Buck is put in a pen with other dogs of his type. They mistreat their dogs, finally starving them and beating them unmercifully.
Once each year, Buck returns to the river where Thornton died. Buck wins the fight, then finds that the same timber wolf he had socialized with was in the pack he fought. When he struggles to get loose, the rope draws so tight that it shuts off his breath, and he loses consciousness.
Buck is free to roam the wild country at will for days at a time, and deeply buried primordial instincts become ever stronger as he encounters free-ranging wolves. Buck eventually beats Spitz in a fight. He warns the trio against crossing the river, but they ignore his advice and order Buck to move on.
One day, Buck is sold. One of the team, a morose husky named Dave, becomes sick and is eventually shot. Had the Indians watched carefully, however, they could see him closely. There, they train him as a sled dog.
He hears the howling of the wolves. A rivalry develops between Buck and the vicious, quarrelsome lead dog, Spitz. Then a rope is placed around his neck.
Put in a crate, he is starved and ill-treated. London places Buck in conflict with humans, in conflict with the other dogs, and in conflict with his environment—all of which he must challenge, survive, and conquer. Buck is saved from death at their hands by John Thornton, a prospector encamped for the winter where the White River flows into the Yukon.
In The Call of the Wild, London intensifies and adds layers of meaning that are lacking in these stories. They overload the sled, beat the dogs, and plan poorly. The dogs are almost exhausted. When they reach Skaguay, the two French Canadians have official orders to turn the team over to a Scottish half-breed.
His last tie with humanity broken, he joins his brothers in the wild wolf packs. Later, he said of the experience: Exhausted, starving, and sensing the danger ahead, Buck refuses and continues to lie unmoving in the snow. He submitted a query letter to the San Francisco Bulletin proposing a story about his Alaskan adventure, but the idea was rejected because, as the editor told him, "Interest in Alaska has subsided in an amazing degree.
Buck watches one of his shipmates being torn to pieces after he loses a fight, and he never forgets the way one dog in particular, Spitz, watches sly-eyed as the loser is slashed to ribbons.
Buck kills Spitz and takes his place as the lead dog.
Spitz is killed by the pack after his defeat by Buck, and Buck eventually becomes the leader of the team. They continue along the Stewart River until it loses itself in the uncharted reaches of the Mackenzie Mountains. Temporary winter camp at the mouth of the White River.
In the first part, Buck experiences violence and struggles for survival; in the second part, he proves himself a leader of the pack; the third part brings him to his death symbolically and almost literally ; and in the fourth and final part, he undergoes rebirth.

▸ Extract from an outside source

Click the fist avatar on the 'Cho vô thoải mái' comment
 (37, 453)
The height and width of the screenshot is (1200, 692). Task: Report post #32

He is shipped to Seattle. The sled makes record runs, and Buck is soon famous. Buck finds out the murderers were a group of Yeehat Indians. Buck becomes the property of Francois and Perrault, two mail carriers working for the Canadian government, and begins to adjust to life as a sled dog.
After that, Buck refuses to be harnessed until he is given the lead position.

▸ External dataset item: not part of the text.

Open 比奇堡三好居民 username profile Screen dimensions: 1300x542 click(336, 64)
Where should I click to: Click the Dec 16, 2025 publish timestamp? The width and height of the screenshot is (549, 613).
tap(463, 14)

In some vague manner, he senses the great cunning of the wolves who have been his ancestors in the wilderness. The depiction of the California ranch in the beginning of the story was based on the Bond family ranch.The Call of the Wild by Jack London The title of the book is 'The Call of the Wild' and was written by Jack London in He was the son of an Irish-American astrologer and his mother was Flora Wellman, the odd one out of a well to do family.
Call of the Wild study guide contains a biography of Jack London, a complete e-text, quiz questions, major themes, characters, and a full summary and analysis. The Call of the Wild by: Jack London The Call Here's where you'll find analysis about the book as a whole, from the major themes and ideas to analysis of style, tone, point of view, and more.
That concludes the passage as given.